Precision brought a claim against Yangarra for the work that had been performed on the abandoned well and for the equipment Precision had provided. Yangarra defended the action, maintaining that Precision had breached its contractual obligation to “drill the well in a good and workmanlike manner in accordance with good drilling practices” (ABCA, para 5). Yangarra also alleged negligence, gross negligence, and fraudulent misrepresentation by Precision when it failed to tell Yangarra of the mix-up with the mud. Additionally, Yangarra brought an action for set-off and a counterclaim for its loss of equipment in the abandoned well and the cost of drilling the replacement well.

History of Legal Proceedings

In 2012, Precision brought an application for summary judgment against Yangarra, arguing there was no merit to Yangarra’s defence or counterclaim and no genuine issue for trial, and that the counterclaim should be dismissed.

The Master granted Precision’s summary judgment application. He found that the limitation of liability clause in the contract barred Yangarra’s set-off defence and counterclaim (2015 ABQB 433 (CanLII)). He also found that there was no evidence that would prevent the exclusion of liability clause from being applied on the basis of public policy.

Yangarra unsuccessfully appealed the decision (2016 ABQB 365 (CanLII)). The chambers judge agreed that the contract excluded liability for the damages Yangarra was claiming, and that the exclusion of liability clause could be applied. Additionally, the chambers judge found that the exclusion of liability clause could protect again gross negligence, but not fraud, for public policy reasons. The judge, however, did not find any evidence of fraud.

This decision was appealed to the Alberta Court of Appeal. The majority found this was not an appropriate case for summary judgement, as there is a genuine issue requiring trial, and that it was a palpable and overriding error to find there was no evidence of fraud. It also determined the chambers judge had failed to apply the proper test for fraud. The court did not determine whether the contract excludes liability for fraud, leaving the matter for the trial judge to decide after hearing the evidence.
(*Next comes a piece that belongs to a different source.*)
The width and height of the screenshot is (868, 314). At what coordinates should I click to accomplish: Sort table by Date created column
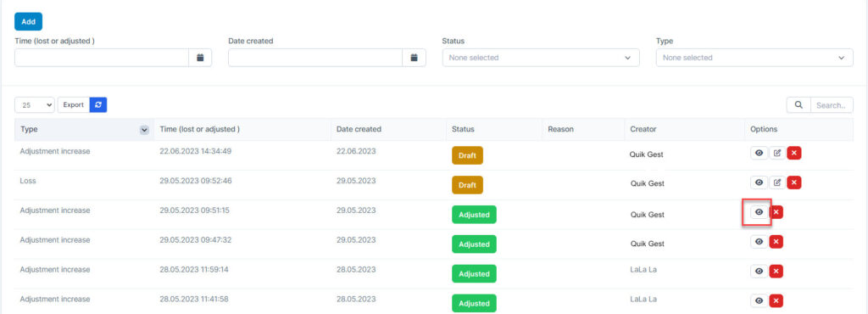359,129
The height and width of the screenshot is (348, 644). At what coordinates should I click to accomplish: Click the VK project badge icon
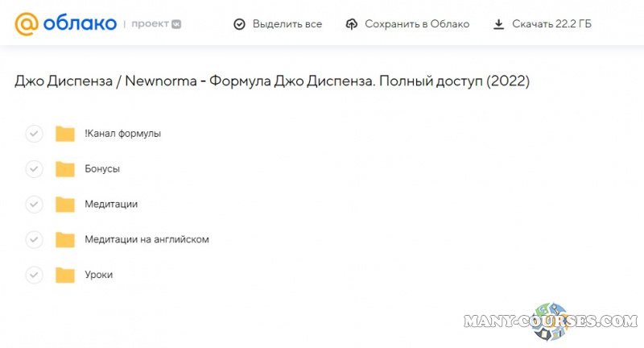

The dissenting judge would have dismissed the appeal.

Alberta Court of Appeal Decision: Majority

Fraud

The biggest issue before the court was whether the chambers judge articulated and applied the proper test for fraud. The court relied on the test for civil fraud, most recently articulated in Bruno Appliance and Furniture Inc v Hryniak, 2014 SCC 8 (CanLII) at para 21, which requires the plaintiff to prove:

(a) a false representation made by the defendant;

(b) some level of knowledge of the falsehood of the representation on the part of the defendant (whether through knowledge or recklessness);

(c) the false representation caused the plaintiff to act; and

(d) the plaintiff’s actions resulted in a loss.

The court took note of the following additional facts. The packages containing caustic potash (the mixture that should have been poured into the mud) and sulfamic acid (the mixture that was in fact poured into the mud) were clearly marked and very different in appearance.

By 8:30am on December 3, one of Precision’s employees noted the empty bag of sulfamic acid and corrected the results to reflect the mix-up. Precision’s employees, however, did not advise Yangarra of the mix-up. Had they done so, Yangarra could have temporarily shut down the rig to address the issue.

During the rest of the shift in which the mix-up occurred (late December 2 and early December 3), and throughout the next day shift (on December 3), employees of Precision performed a number of mud tests and the results indicated the mud was suitable for drilling. The court noted, based on the mixing error, that the mud could not have had the properties indicated in the tests. The chambers judge had concluded that Precision’s employees either did not test the mud, or carelessly tested the mud, as they wrongly advised Yangarra’s supervisor that the drilling mud was fine.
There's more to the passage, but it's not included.